Another commonly used topology is the dragonfly topology [38], which is a hierarchical structure made up of multiple levels (i.e., routers and groups). An example of the dragonfly topology is shown in Figure 7. At the lowest level, each router is connected to multiple (p)terminals. Above this level is the group, which is a collection of routers (a routers) that have connections to routers in the same group (local channels) and connections to routers in other groups (h global channels). In a dragonfly topology, there will be many groups. All routers within a group work as a “virtual router” that has a very high radix \(k\). This radix is equal to the number of routers in the group multiplied by the number of connections each router has, \(k = a \times (p + h)\). All the numbers \(a\), \(p\), and \(h\) can be adjusted in accordance with the deployment requirements.

另一种常用的拓扑结构是龙飞拓扑 [38]，这是一种由多个层级（即路由器和组）组成的分层结构。龙飞拓扑的一个例子如图7所示。在最低层，每个路由器连接到多个终端(p个)。在这一层之上是组，组是由多个路由器（a 个路由器）组成的集合，这些路由器与同一组内的其他路由器（本地通道）和其他组的路由器（h个全球通道）有连接。在龙飞拓扑中，会有许多组。组内的所有路由器作为一个“虚拟路由器”工作，具有非常高的基数 \(k\)。这个基数等于组内路由器的数量乘以每个路由器的连接数，\(k = a \times (p + h)\)。所有的数值 \(a\)、\(p\) 和 \(h\) 可以根据部署需求进行调整。

Note

\(k = a \times (p + h)\)

k: 每组等效成为一个“虚拟交换机”，它的端口数是多少
a: 每组内的原本交换机个数
p: 每个交换机连接p个host，即：连接host的port数目是p
h: 每个交换机连接h个对外其他组的交换机(global link)，即：对外的port数目是h

根据端口数进行等效交换机，上述公式很显然

alt text

Modularity is one of the advantages that the dragonfly topology can provide [39]. Because the designs of intra-group connections and inter-group connections are decoupled, the wiring within a group does not affect the number of groups in the topology. In addition, this modular design also leads to the high scalability of the topology [38, 39]. The dragonfly topology is able to scale to a high number of nodes by simply increasing the effective radix, while still keeping a relatively low number of hops [38].
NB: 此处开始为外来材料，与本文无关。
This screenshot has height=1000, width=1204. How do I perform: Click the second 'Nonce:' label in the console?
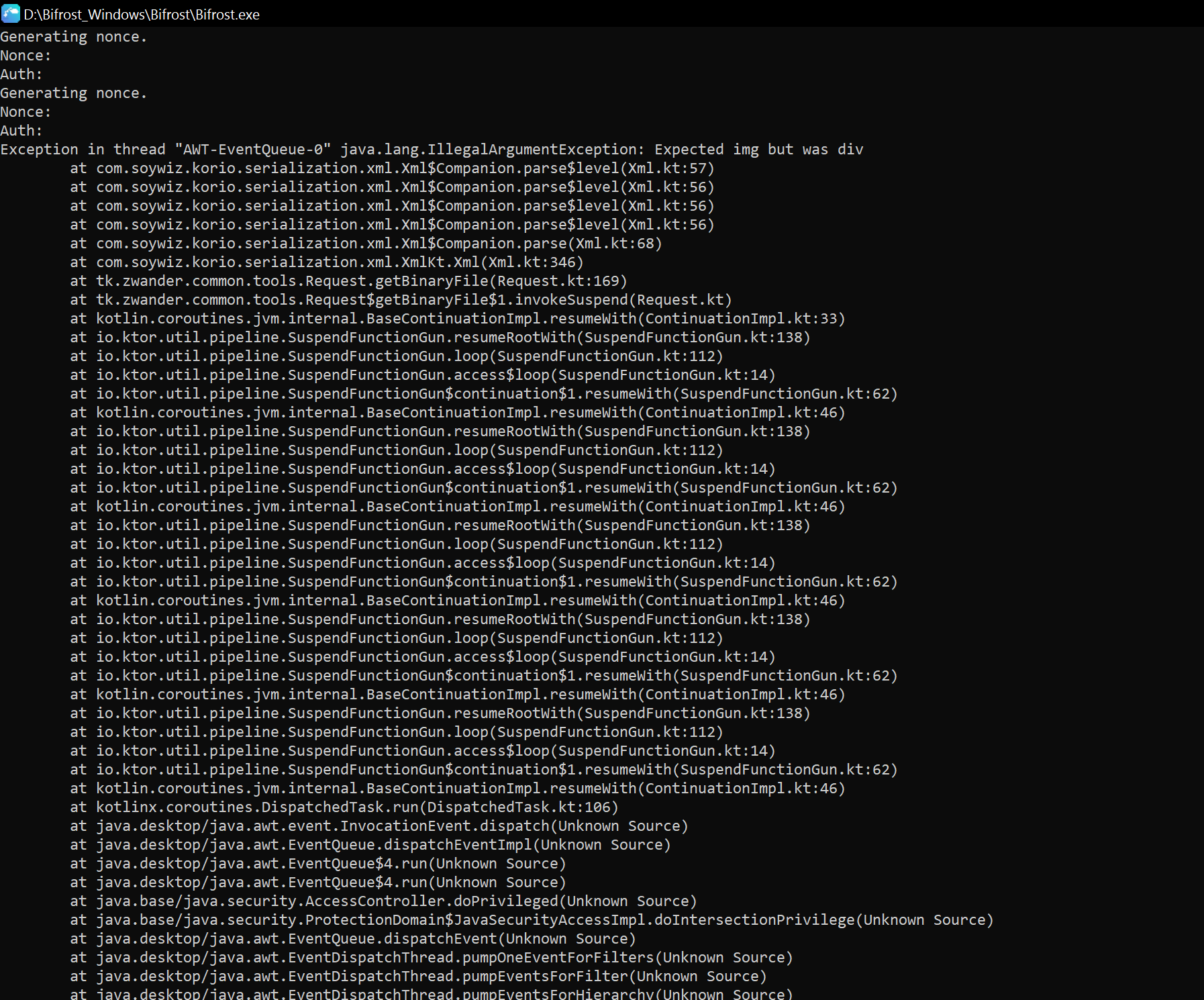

模块化是龙飞拓扑能够提供的优势之一 [39]。由于组内连接和组间连接的设计是分离的，组内的布线不会影响拓扑中组的数量。此外，这种模块化设计也使得拓扑具有高度的可扩展性 [38, 39]。龙飞拓扑可以通过简单地增加有效基数来扩展到大量节点，同时保持相对较低的跳数 [38]。

At the same time, this high number of connections also leads to a high construction cost for dragonfly topologies [39]. Additionally, these various connections can bring the topology high path diversity, causing low network utilization and throughput under certain traffic patterns [40]. To address this problem, an extended version called dragonfly+ has been introduced in recent years [41]. In the dragonfly+ topology, routers inside the group are connected in a Clos-like topology [32]. It also shows higher scalability and better router utilization [41].

与此同时，大量的连接也导致龙飞拓扑的建设成本很高 [39]。此外，这些各种连接可以为拓扑带来高路径多样性，在某些流量模式下会导致低网络利用率和吞吐量 [40]。为了解决这个问题，近年来引入了一个扩展版本，称为龙飞+ [41]。在龙飞+拓扑中，组内的路由器以类似Clos的拓扑结构连接 [32]。它还显示出更高的可扩展性和更好的路由器利用率 [41]。